>First, can anyone point the direction of info regarding subject??? Would
>like to read/see the difference of SCSI through the years ~ it might help
>me to better understand the difference between 1, 2, Narrow, Wide, Fast,
>etc.
www.scsifaq.org is a *great* source of info.
It's pretty easy though, here goes:
bit width ---- narrow = 8bit, wide = 16bit
pin # ---- narrow = 50pin, wide = 68pin
so just think that per speed grade wide scsi can transfer twice as much,
because it doubles the bit width. These speed grades are *theoretical*
maximums, also. You won't see these exact speeds. I'm not going to get into
Ultra160 and above, because it's not really relevant to this list and adds a
whole bunch of other confusing factors.
narrow | wide
normal 5MB/s | 10MB/s
fast 10MB/s | 20MB/s
ultra 20MB/s | 40MB/s
ultra2 x | 80MB/s
pretty linear, eh?
Now for connectors. The label "SCSI 1" actually refers to a command set, but
it has been applied to the connectors that were standard at the time.

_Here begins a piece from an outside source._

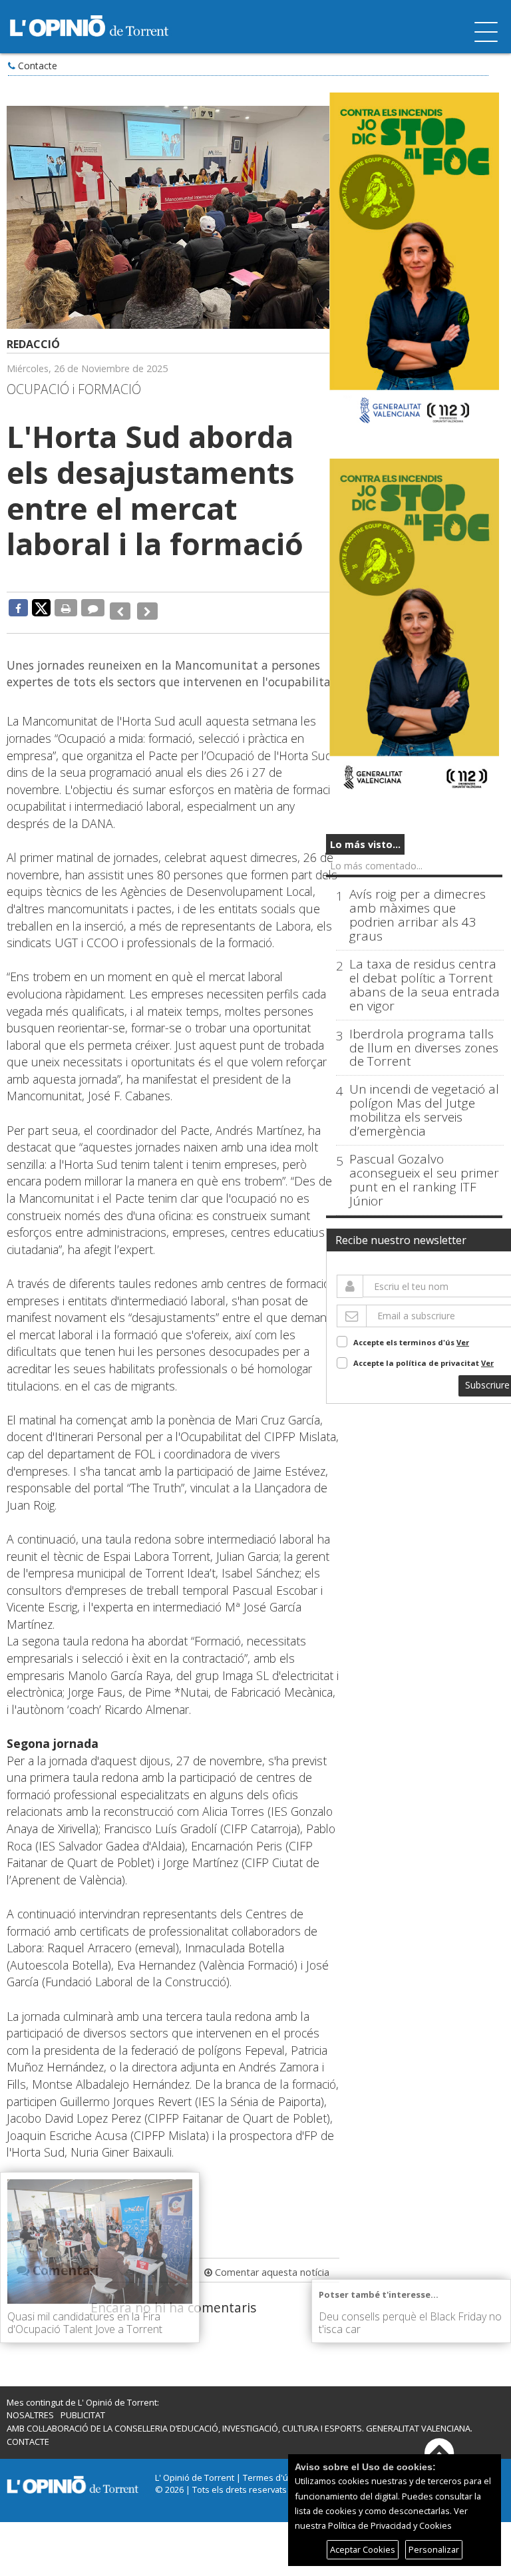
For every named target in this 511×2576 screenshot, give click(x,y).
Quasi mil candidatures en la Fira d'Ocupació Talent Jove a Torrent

SCSI 1 --- 50-pin centronics
SCSI 2 --- high-density 50-pin DB
SCSI 3 --- high-density 68-pin DB
The 25 pin DB connectors that Apple used for external scsi is a
bastardization of the SCSI 1,2 50-pin connector. Each data line is supposed
to have it's own independent ground, but they tied them all together to save
space. That means you will get noise on the lines (==corrupt data) if you go
over 5MB/s. But it's a moot point because Apple's external SCSI never went
faster than that.
>Second, have purchased 3 different external HDD cases, all different (noted
>below) ~ is there a general rule that determines which port is 'in' and
>which is 'out' when considering chaining (does it matter)?
(snip)
What you have is three SCSI 1 external cases. It doesn't matter which one
you plug in/out cables into. Just make sure no jacks are "open". Each 50-pin
jack should either have a cable running to the computer or another scsi
device, or be terminated with an external terminator.
>Third, will 800K floppies play nicely in a 1.44Mb drive??? Still confused
>after reading the FAQ, LEM and others :(
Yes. Superdrives are backwards compatible with 800k "lacklusterdrives".